In early March 2004, University of Virginia catcher Scott Headd began complaining of tightness in his right hip. Over the next week, the tightness evolved into a snapping and popping sensation accompanied by sharp, shooting pain when Headd maneuvered to block wayward pitches or exploded out of his crouch to throw out base runners.

Brian McGuire, PT, ATC, Assistant Athletic Trainer at Virginia, says that after a round of X-rays showed the bone structure in the hip to be normal, the initial diagnosis was an extra-articular snapping of the hip tendon. The physician surmised that the iliopsoas tendon was catching part of the pelvis, causing a snap when Headd’s hip was flexed.

Of all the body parts athletic trainers treat, the one they tend to have the least experience with is the hip. And surgical options, especially for athletes, are just now starting to catch up with procedures for the knee and shoulder. In this article, we’ll discuss the current trends in treating hip labral tears, while detailing Headd’s specific case.

ASSESSING THE DAMAGE

When an athlete has significant hip pain and a clean X-ray, most athletic trainers suggest assessing the area one step at a time. “We start with modalities to decrease the pain, and if after a few weeks the athlete fails to progress, we give them a cortisone injection and have them rest for a week,” says Bernie DePalma, MEd, PT, ATC, Head Athletic Trainer/Physical Therapist at Cornell University, adding that 60 percent of the time the injection clears up an athlete’s hip pain.
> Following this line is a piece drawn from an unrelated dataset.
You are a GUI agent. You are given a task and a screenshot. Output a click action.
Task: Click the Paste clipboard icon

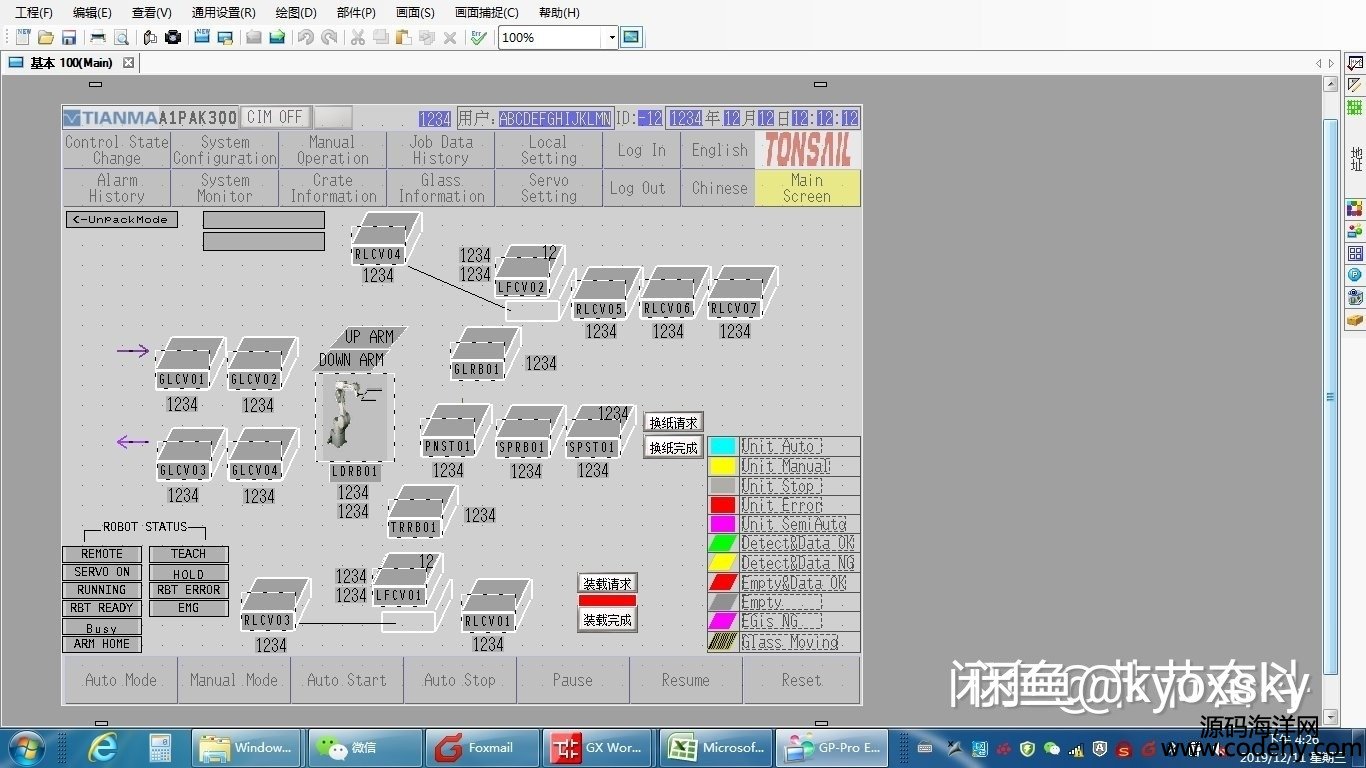[x=403, y=37]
“Then we start rehabbing them again,” DePalma continues. “It usually takes four weeks, and if the pain comes back within those four weeks, we begin looking into other things.”

Pete Draovitch, ATC, PT, CSCS, Physical Therapy and Rehabilitation Specialist at the University of Pittsburgh Medical Center, recommends that clinicians also look for other sources of pain. “We try to first rule out a back or foot injury,” says Draovitch, who, like DePalma, recommends doing very light rehab and basic treatment with an athlete for six to eight weeks in order to rule out a muscle pull or strain.

“Most good therapists and athletic trainers can get people back from a pulled muscle in the pelvic region in less than two months,” says Draovitch. “Once that time passes and you’ve ruled out that type of injury as the problem, you need to re-examine and determine whether the injury is extra-articular (outside the joint) or inter-articular (inside the joint).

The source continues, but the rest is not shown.